What the task requires
Continue the blog post below about the writer's brother moving into the family's small house, starting right after its final paragraph.

Provided passage
* * * * *
Friday, August 26, 2022

Coming back to "life"...

Anxiety can keep a person up at night. Anxiety is triggered by identification with dire circumstances and projection of possible awfulness. I wouldn’t get anxious about just anyone, but when it comes to my siblings, it’s almost as if I am THEY and THEY are me. I’ve had to deal with sibling circumstances and possible awfulness a few times in my life, as the oldest of six. The most recent episode is still unfolding.
 

My middle brother is now living in our house, sleeping on the couch and presiding at a desk tucked away in a corner. He partakes of meals at the one extra place at our table, and his appetite is improving. Our house is tiny, but we’re managing to maneuver around each other. It feels crowded, but I wouldn’t have it any other way. My alone-time (if I even recognize a need for it, which I often fail to do) has to be taken outside the house; either that or I have to shut the door to my little office/studio, which I rarely do because of the dog, who will whine and sometimes bark outside the shut door. Not to mention that if I’m home at all, I feel I MUST be available to whoever lives here— to serve their needs. Cultural conditioning, I suppose.
 
My brother has his own relationship with music. He loves Brazilian styles, perhaps because he once had a Brazilian girlfriend. He loves smooth jazz and "easy listening" from a bygone era (the 1950s and ‘60s). He doesn’t actively listen to any of it now, though, at least not more than a few seconds of it. It’s almost as if he enjoys KNOWING about it more than the music itself. He claims to abhor vocal music, as did our father. This means that I’m now even more self-conscious about practicing my own music in the house. My brother doesn’t want to hear any of my songs, though one of them is about him.
 
Having retired too early from his relatively great job in Atlanta, my brother let his life slide into minimal maintenance mode, especially during COVID. When his duplex was sold and he was given notice, he didn’t, and in fact, COULDN’T do anything about it. His refusal to communicate about this, even with family, led to my aforementioned anxiety. That propelled me to pay him a surprise visit, and indeed, the situation was approaching “dire.” Now that he’s here, I can keep an eye on him, and he’s coming back to “life” (although what sort of life can we offer? He will have to make some decisions soon, and that’s not his strength. At 60, his strength is still CONVERSATION, amusing and erudite, though now interrupted by unexplained sighs).
 
I wish we had a bigger house; I’ve always wished for spaciousness and high ceilings, even though I don’t deserve them. I wouldn’t care how old and crumbling the house was, I just need room to move and places to put stuff. That unfulfilled desire is a recurring, pointless sorrow I cannot erase after all these years, despite frequent applications of Buddhist-style thoughts and prayers. Years ago we had amazing chances to purchase larger dwellings, but weren’t ready financially (though I, perhaps wrongly, blame my husband’s fear of commitment for the stall in home-buying action). We bought this tiny house in 1999, just before prices began soaring in the early 2000s. It’s too late now, as prices have soared again beyond comprehension. I’m on a small fixed income, and my husband is trying to re-start his entertainment business, which was never very lucrative, but it’s what he wants to do.
* * * * *
Excerpted records
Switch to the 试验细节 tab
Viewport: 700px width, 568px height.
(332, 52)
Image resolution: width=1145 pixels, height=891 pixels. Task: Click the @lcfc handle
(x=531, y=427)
* * * * *
Answer box
 
But, isn’t music the important thing for me right now (according to my recent posts here on this blog)? I would have thought so, but since my brother’s been here, it seems less so. Writing and practicing my songs seems an ivory-tower activity now. A luxury I allowed myself during COVID, but which is now moot. Though I’ve recently struggled (successfully) through three public performances, I realize it’s not my favorite thing. Songwriting is what I love, and that calls for privacy. I have two “gigs” coming up, and the thought of doing my own (now old) songs over and over is making me nauseous. I will do it, but only because I’ve been asked and have agreed. I would seem ungrateful if I refused, and I do like SOME of the subsequent attention though I don’t NEED it. Younger performers have more energy and believe in self-promotion and probably NEED the whole scene.
 


I am (relatively) old, and tire more easily, and can’t stay awake more than 16 hours after first arising, and can’t memorize chord progressions and don’t want to stand up while performing. All of this should disqualify me from live performance, but it hasn’t. Perhaps people are humoring me BECAUSE I’m old. There is so much music out there; I have to ask WHY ME?! But if it didn’t happen, I’d probably be asking, WHY NOT ME?!.
 
Meanwhile, my brother has to get back on his feet, societally speaking. I have no tools to make this happen except my caring. I won’t pressure him to “seek help” because that’s been tried, and it simply doesn’t take with some people. I think it has to be organic and sincere and possibly long-term. My siblings are too smart and cynical for their own good. I am not unlike them.